## Aim of the exercise
Of the entries below, repeat exactly only those lines from the one containing "Task: Open the" through the last line, with pictures omitted.

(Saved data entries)

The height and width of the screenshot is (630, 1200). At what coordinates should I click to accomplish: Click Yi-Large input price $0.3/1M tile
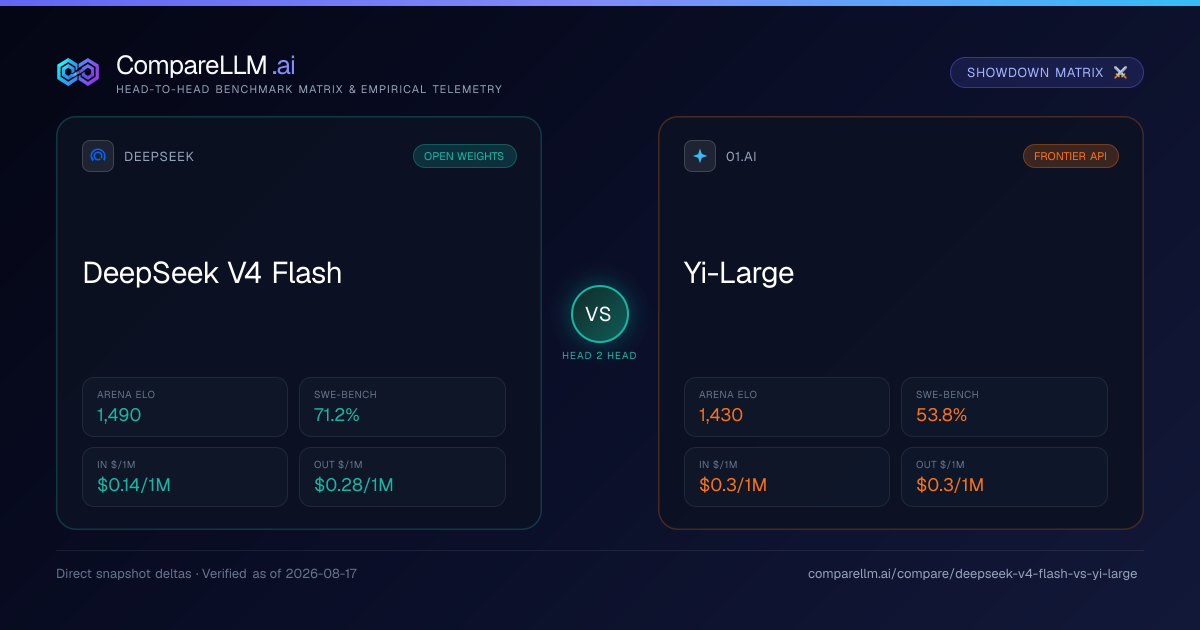[787, 477]
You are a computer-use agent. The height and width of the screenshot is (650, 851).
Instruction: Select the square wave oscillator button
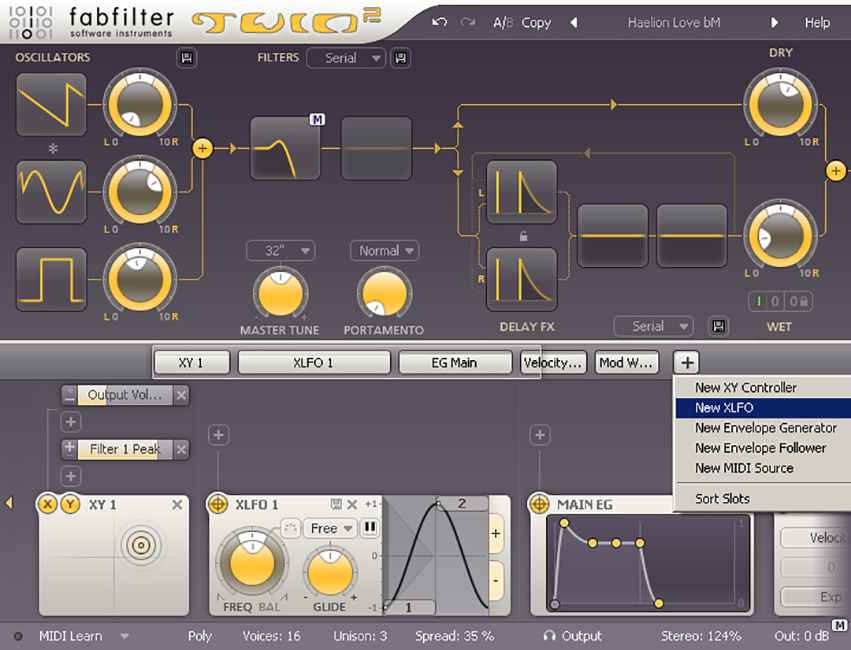pos(51,279)
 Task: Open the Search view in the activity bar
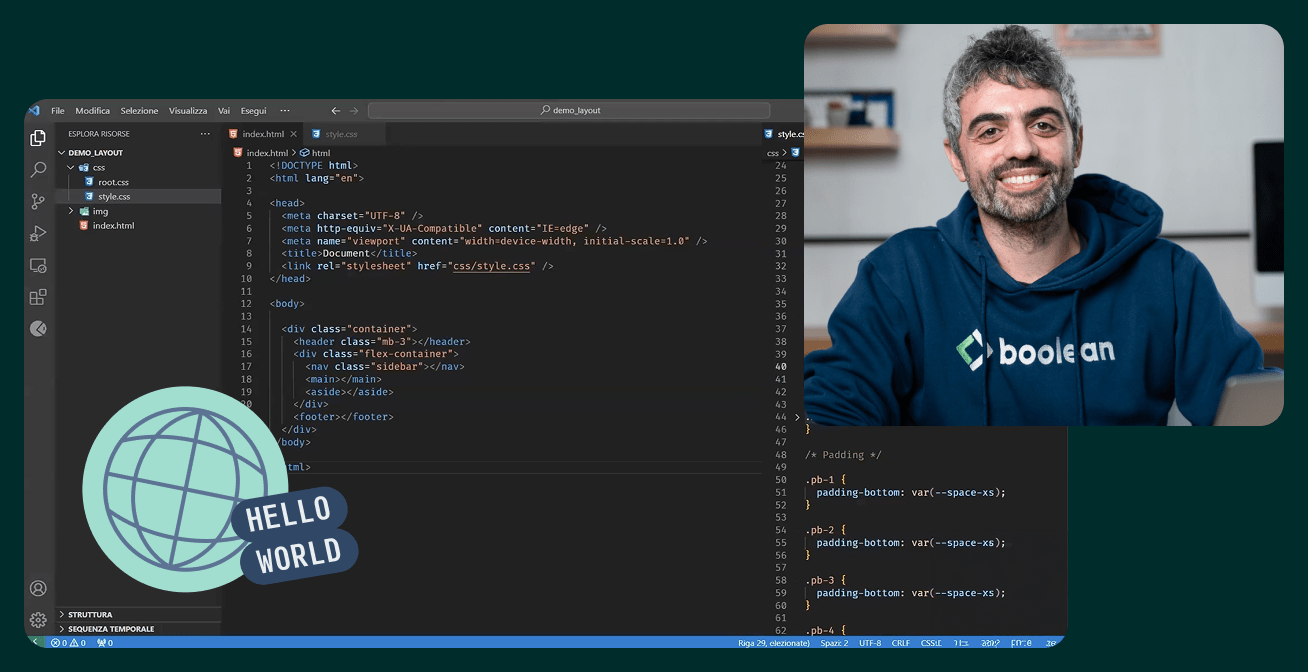38,169
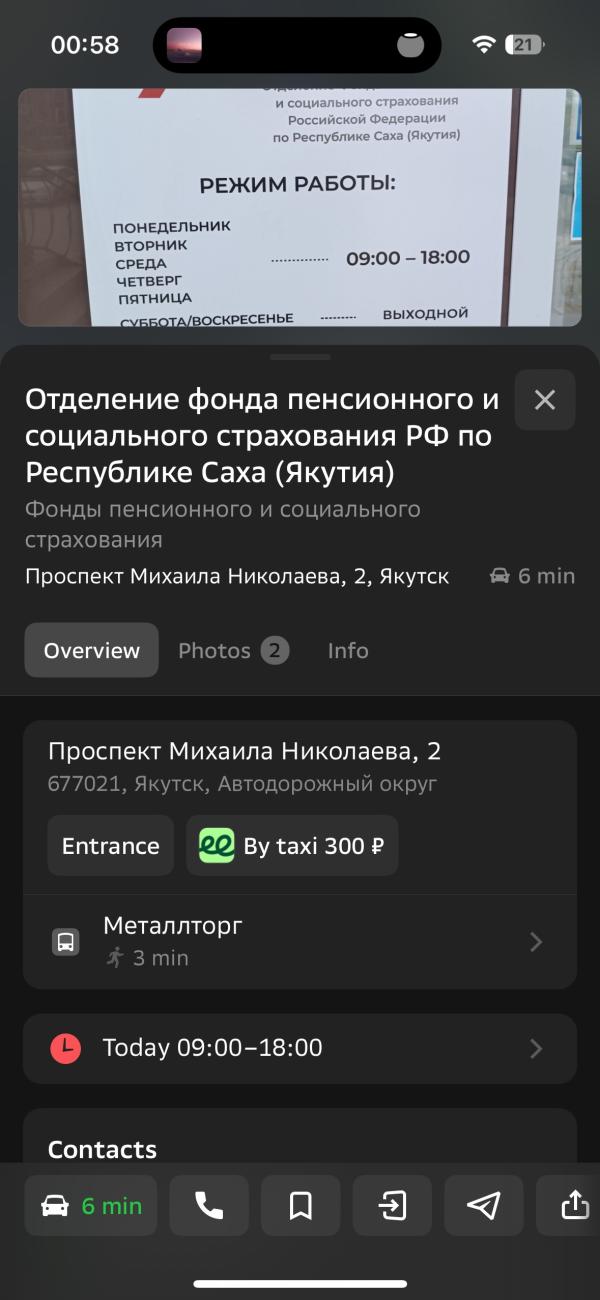600x1300 pixels.
Task: Expand the Металлторг stop details chevron
Action: (x=536, y=942)
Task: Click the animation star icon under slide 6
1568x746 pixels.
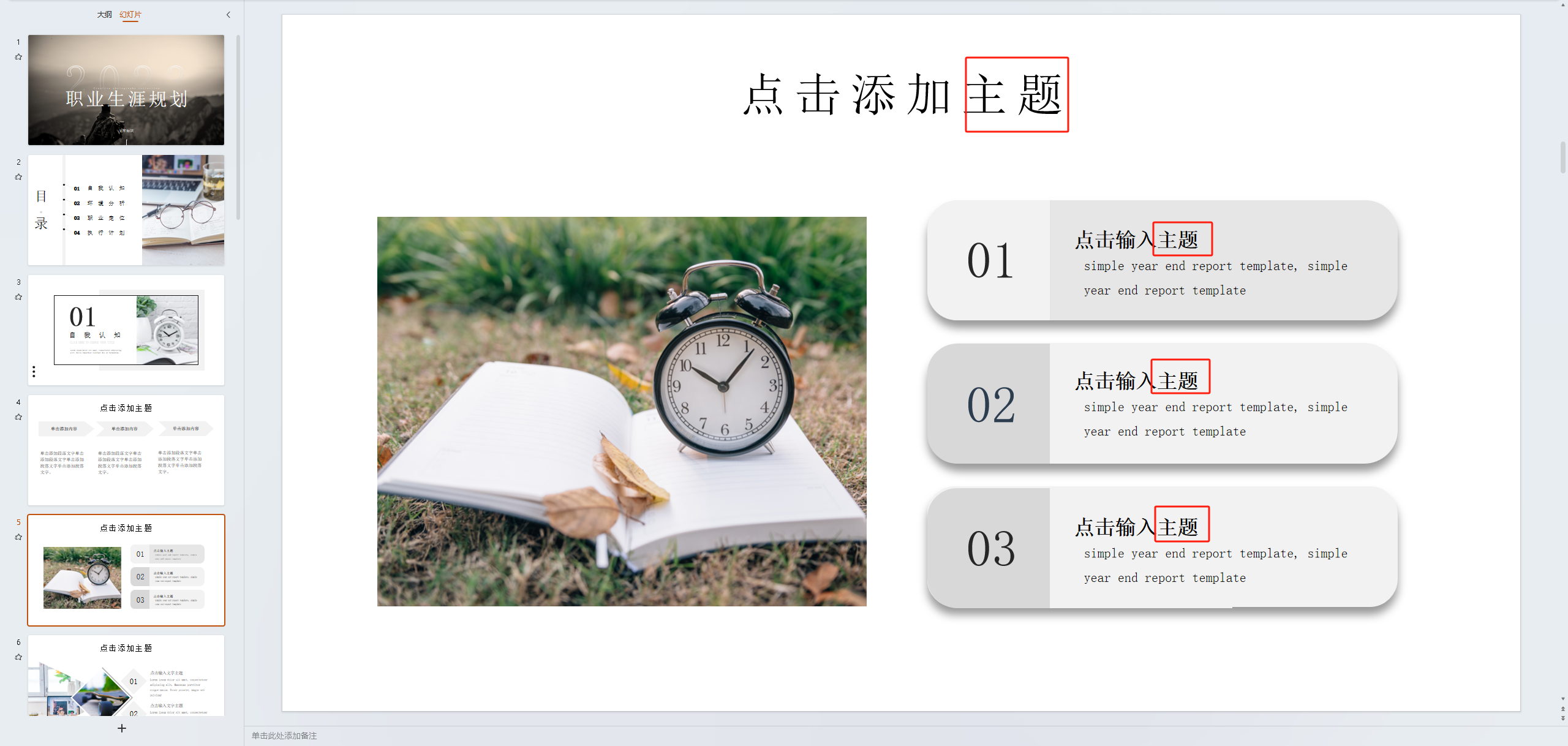Action: point(18,657)

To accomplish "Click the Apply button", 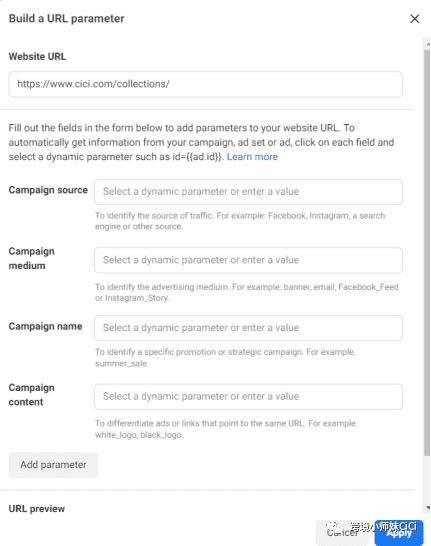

## Response to the task
 Task: Open the Search view in the activity bar
38,169
600x1300 pixels.
Task: Expand the Металлторг stop details chevron
Action: (x=536, y=942)
Task: Click the animation star icon under slide 6
1568x746 pixels.
Action: point(18,657)

To accomplish "Click the Apply button", 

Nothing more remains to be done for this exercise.